Abstract
In recent years, neural network based machine learning (ML) models have demonstrated revolutionary performance in computer vision tasks, such as object recognition. These methods typically focus on only 2D images and lack an understanding of the 3D world that underlies the image. On the other hand, rendering, in the computer graphics field, is the process of creating a 2D image from a digital description of a 3D scene.
Viewing computer vision as an inverse rendering problem has led to a growing interest in differentiable rendering, the key idea being that perhaps by incorporating information about how 3D scenes result in 2D images, ML models that analyse 2D images could be improved. Differentiable renderers, like traditional renderers, generate images from digital descriptions of 3D scenes, but also allow for the computation of gradients for the output image with respect to the various input parameters in the scene. These input parameters can include the positions of objects, material properties, and camera pose. The gradients can be used in end-to-end training of machine learning models, in applications such as single-view 3D object reconstruction, or analysis-by-synthesis approaches for inverse graphics.

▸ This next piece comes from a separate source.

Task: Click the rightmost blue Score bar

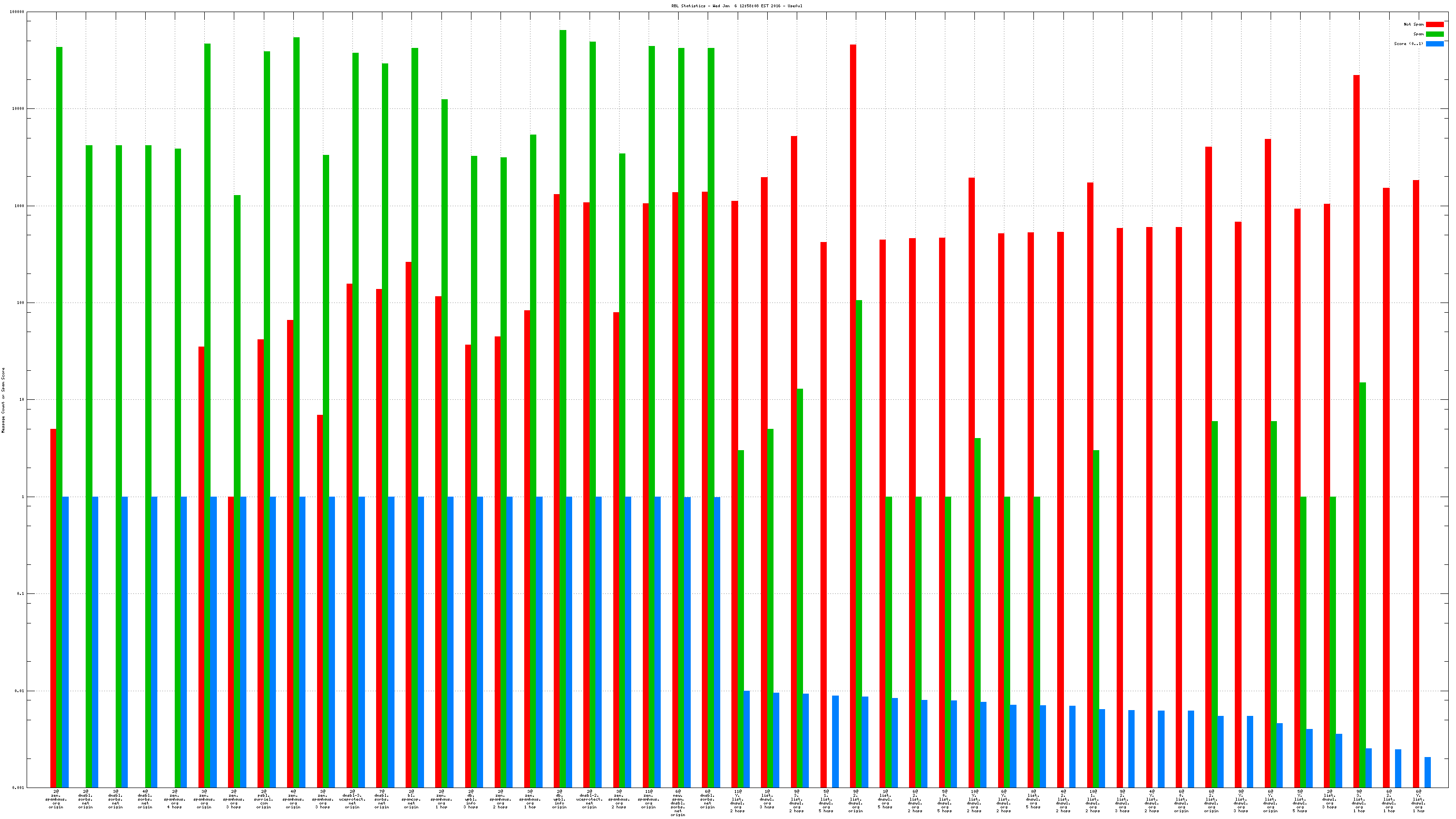Action: click(x=1427, y=772)
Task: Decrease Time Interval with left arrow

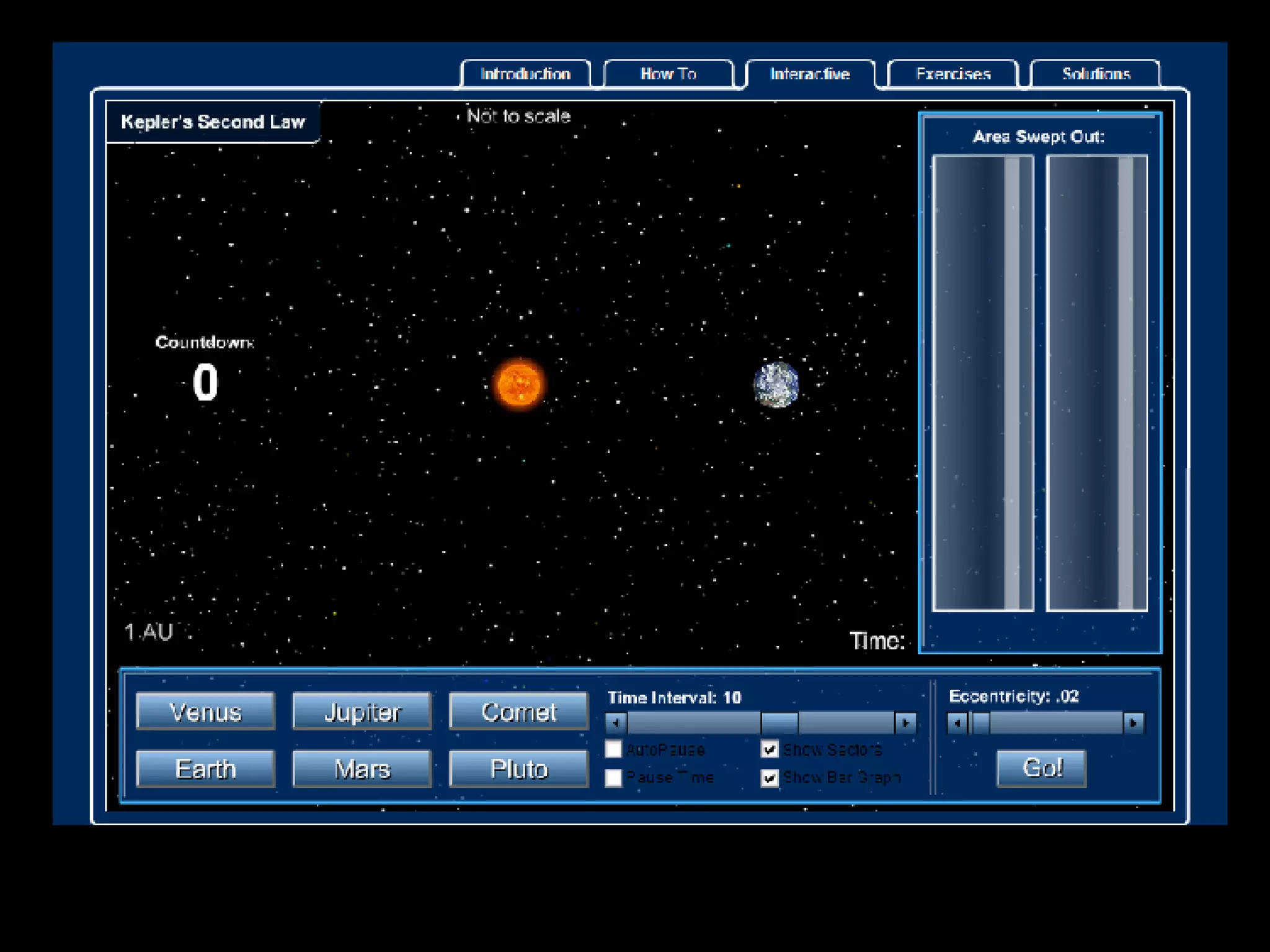Action: point(616,723)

We introduce a novel differentiable path tracing algorithm where discontinuities in the rendering process are regularized through a blurring of the geometry. Our differentiable renderer implements full global illumination and has parameters for controlling the regularization, which allows for control over the smoothness of the loss landscape. Additionally, we also explore how differentiable renderers can be adapted to camera effects such as motion blur and depth of field. We successfully apply our system to solve several examples of challenging inverse rendering optimization problems that involve complex light transport scenarios.